Por Descubrir is a compilation album by flamenco guitarist Paco de Lucía that was released exclusively as part of the limited edition Integral box set.

The first four tracks are from de Lucía's first solo recording, an EP called La guitarra de Paco de Lucía that was released in 1964 when de Lucía was only 16 years old.

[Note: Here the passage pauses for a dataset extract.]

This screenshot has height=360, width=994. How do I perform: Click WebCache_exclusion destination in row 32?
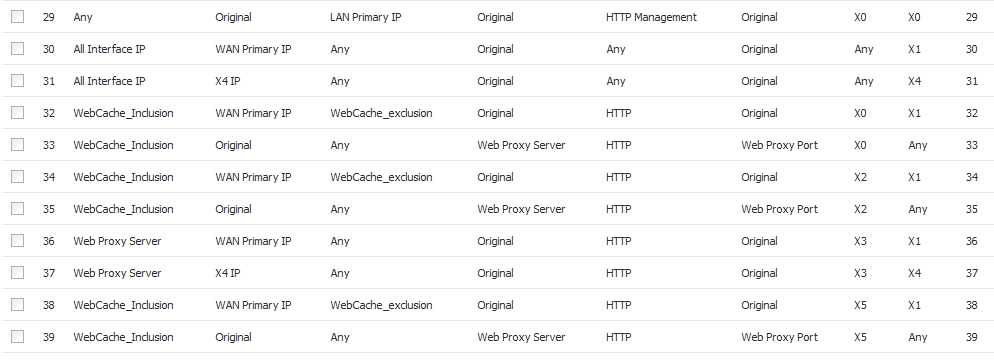coord(381,113)
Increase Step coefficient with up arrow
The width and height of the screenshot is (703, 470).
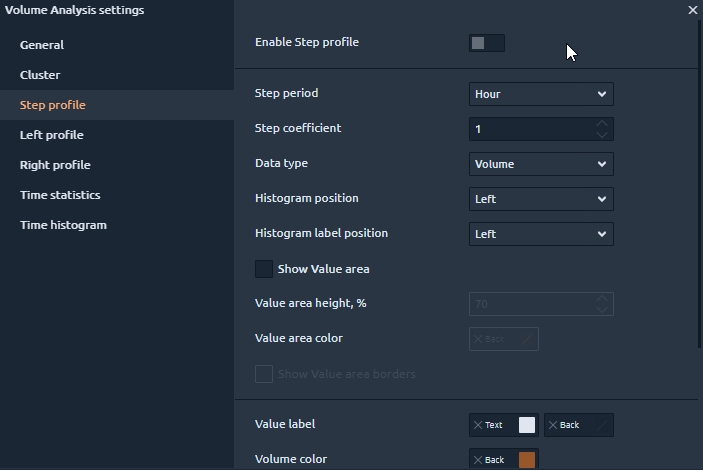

In addition, there are other rare, unreleased recordings from various points in his career.

Track listing

"Rondeñas (1964)" – 4:15
"Aires andaluces (1964)" – 2:10
"Piropo Gaditano (1964)” – 4:10
"Cielo Sevillano (1964)" – 2:10
"Esencia gitana (1972)" – 3:36
"¿Por dónde caminas? (1978)" – 5:14
"Tema de amor (1979)" – 2:34
"Tema de Celos (1979)" – 1:22
"Tema andaluz (1979)" – 1:48
"Sevillanas (1992)" – 3:10
"Gabarre (1999)" – 4:52
"Plaza Real (2000)" – 4:21
"Niquelao (2000)" – 5:02

Musicians
Paco de Lucía – Flamenco guitar

References
 Gamboa, Manuel José and Nuñez, Faustino. (2003). Paco de Lucía. Madrid:Universal Music Spain.